I didn't expect much of this movie,but it turned out to be much better that I thought. Good acting. But the special effects and the monster - wow, I definitely didn't expect them to be SO lame. Godzilla looked like some child's action figure, very silly.

b
bby604
Oct 23, 2017

I did a double take when I first saw the monster appeared on screen. With all the advance technology in CGI, one would have expected the monster to look more real. It would have been okay if the movie were from the fifties but this is 2017. Budget problem!?

This film is a satire on the inept Japanese bureaucracy more than a monster movie.

r
rshartjr
Oct 21, 2017

Yes, Godzilla is in this movie, but he plays second banana to the anti-bureaucracy screed that monopolizes nearly the whole picture. I spent nearly the whole two hours watching the characters rail against Japanese governmental bureaucracy, lightly peppered with the requisite America-bashing one expects from a foreign film, using the titular character as emphasizing punctuation to already overly dramatic points.

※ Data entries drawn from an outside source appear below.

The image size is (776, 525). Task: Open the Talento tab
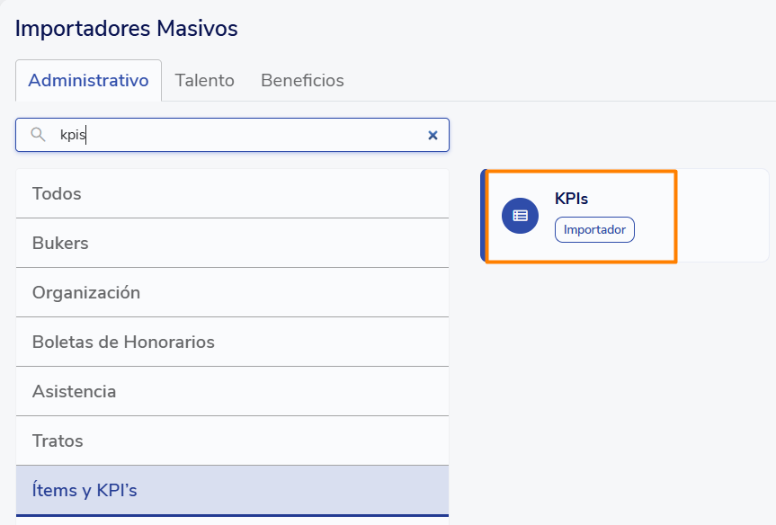point(204,80)
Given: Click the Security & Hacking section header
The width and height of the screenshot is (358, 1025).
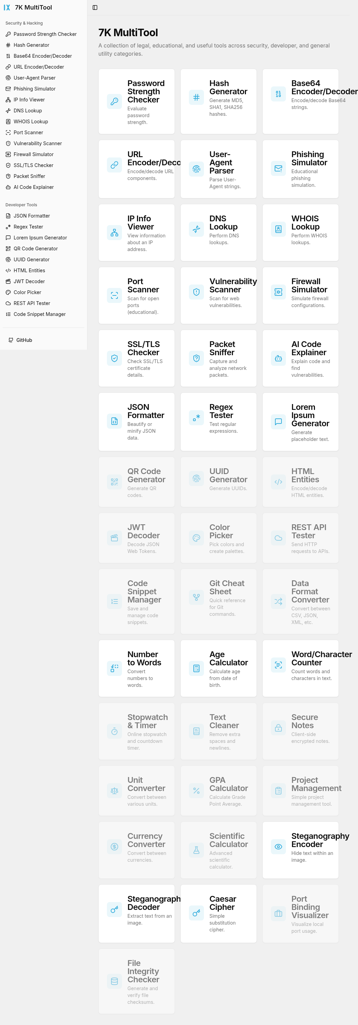Looking at the screenshot, I should pos(24,23).
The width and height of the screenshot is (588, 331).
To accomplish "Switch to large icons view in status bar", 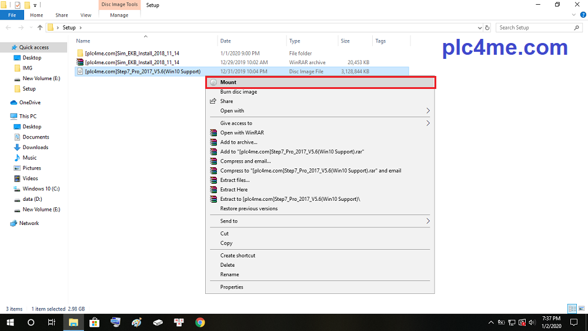I will click(582, 309).
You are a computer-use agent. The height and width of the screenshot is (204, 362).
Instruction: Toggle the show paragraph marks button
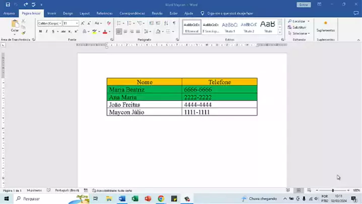pyautogui.click(x=174, y=23)
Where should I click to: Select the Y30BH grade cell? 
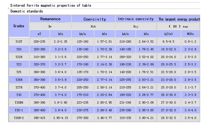tap(19, 103)
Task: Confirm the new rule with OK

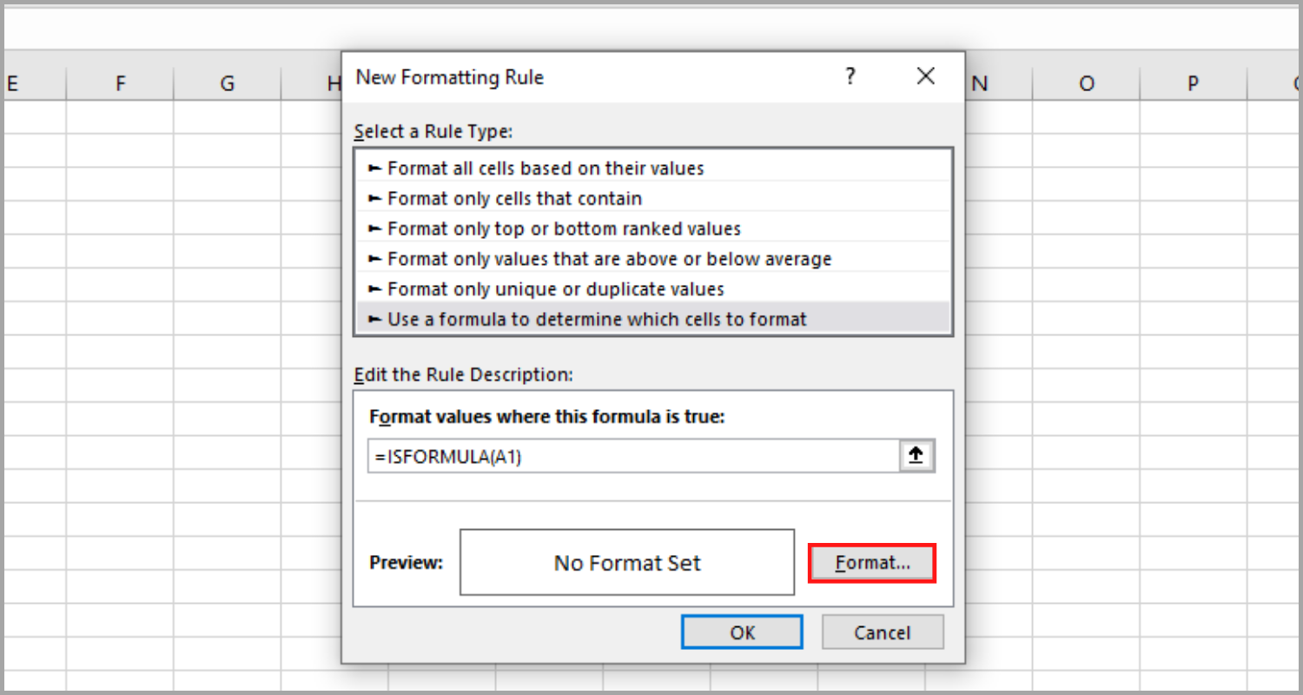Action: (741, 632)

While I enjoyed this take on the monster, the very few action sequences were, largely, underwhelming.

v
Vrouk
Oct 12, 2017

Want to watch inept bureaucrats discuss all the in's and out's of a monster attacking Japan? Neither do I. It's probably what would happen with bureaucrats more worried about political ramifications than stopping a googly eyed monster (am I the only one that laughed the first time I saw it?). And how could the Godzilla from the 90s film look a lot better than this one?

r
raymontez
Oct 09, 2017

its a good movie not exactly what I expected, but its good.

m
Monica_Fruit
Sep 22, 2017

This was a great modern take on the movie. The government debate on the sdf was gold. It's odd seeing this in color, but great.

r
Ron@Ottawa
Sep 07, 2017

This recent remake, by the Toho Studio of Japan, of the first Godzilla film (in black and white) half a century ago follows the original plot for most parts. I find it to be very talky for a good part of the film. Things improve with the presence of the huge, radiation-fueled lizard, and the massive destruction that comes with it. Pretty silly fun, and a must for Godzilla fans. In Japanese with subtitles.

b
bobbles1
Sep 06, 2017

If, in your moments of waking contemplation of the mysteries of life, you ever wondered how Japanese bureaucracy works, this movie will explain it all for you in about 90 minutes....up and down the hierachy, information up, decisions down, but of course the information and the situation - and the Shin Godzilla - have radically changed before news gets to the top, and a decision makes it to the implementers, so this great monster strolls around in the big cities and the countryside without opposition, spectacularly wrecking an entire civilization built on form and regulation....interesting how the Godzilla is able to change and adapt to all it encounters while the bureaucracy cannot, and in the end both the bureaucracy and the monster stand frozen in the midst of the capital city, in stultified opposition, monuments to ineffectiveness, waiting for the next thrilling and violent episode to begin....the thought occurs, is Godzilla a representation of American capitalism, its endless adaptability?

w
Wanderfull
Aug 24, 2017

The movie's slow pace hammers to death the inept politicians theme. However, the fantastic Rasputin-like ending, where the Japanese throw everything they've got (and then some) into the destruction of Gozilla, more than makes up for the plodding plot. The absolute final image is a work of art.